(Listed entries)

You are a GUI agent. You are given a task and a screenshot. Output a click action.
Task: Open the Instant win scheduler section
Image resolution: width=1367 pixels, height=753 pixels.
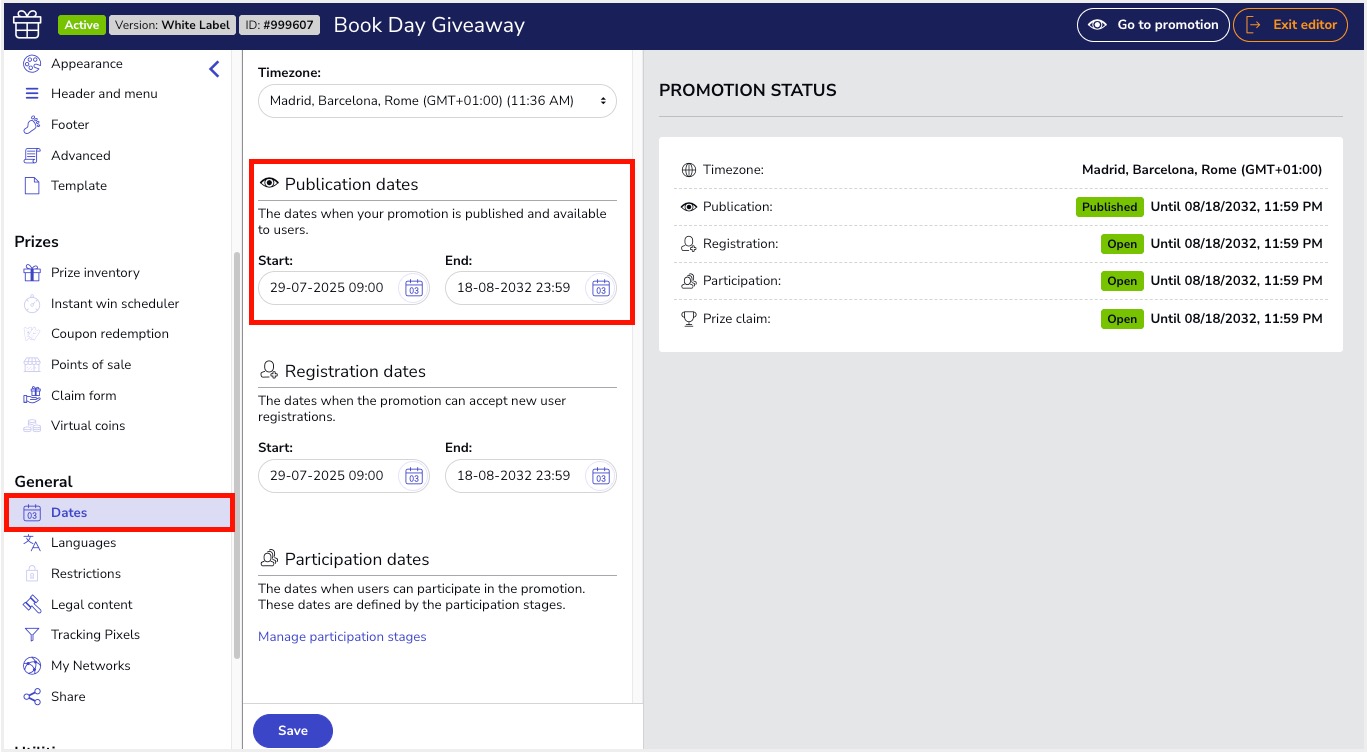(x=115, y=304)
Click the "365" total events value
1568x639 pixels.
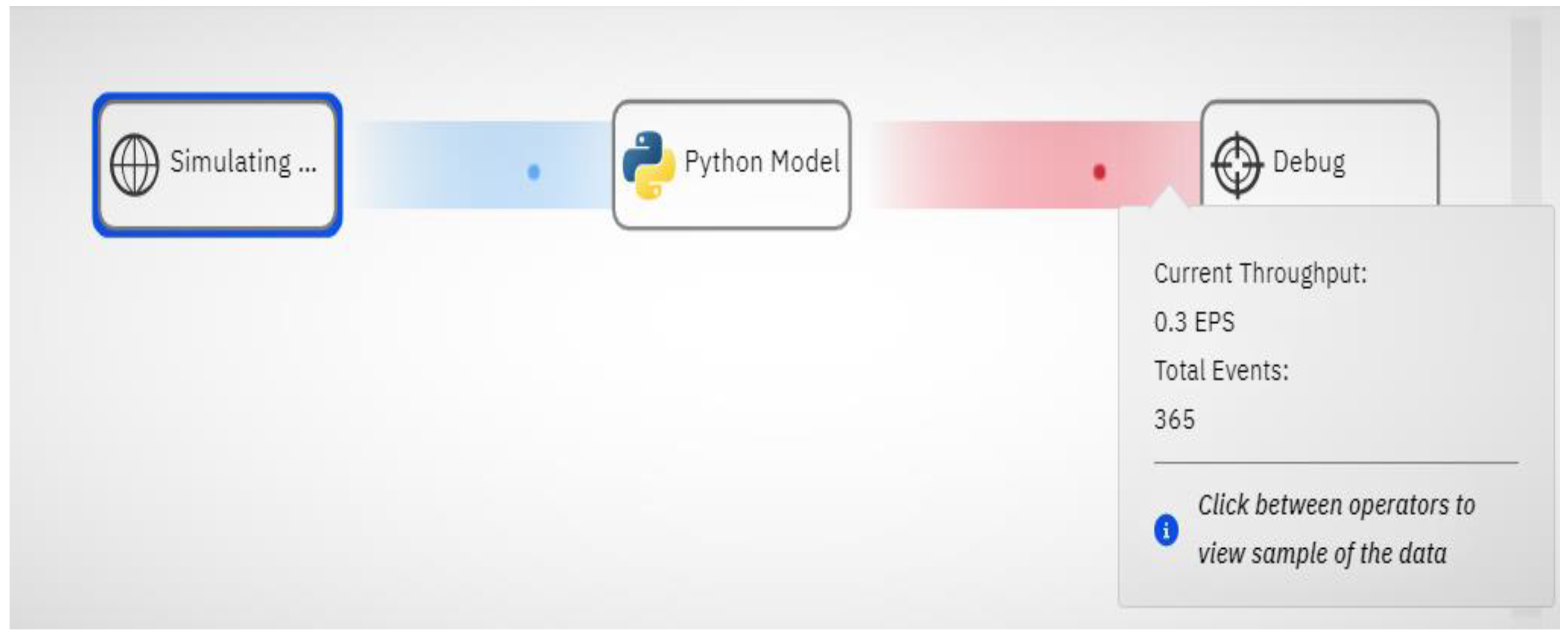coord(1174,419)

(End Listed entries)

The entries above should be retyped word for word, with all pictures omitted.

You are a GUI agent. You are given a task and a screenshot. Output a click action.
Task: Open the Instant win scheduler section
Image resolution: width=1367 pixels, height=753 pixels.
(x=115, y=304)
Click the "365" total events value
1568x639 pixels.
coord(1174,419)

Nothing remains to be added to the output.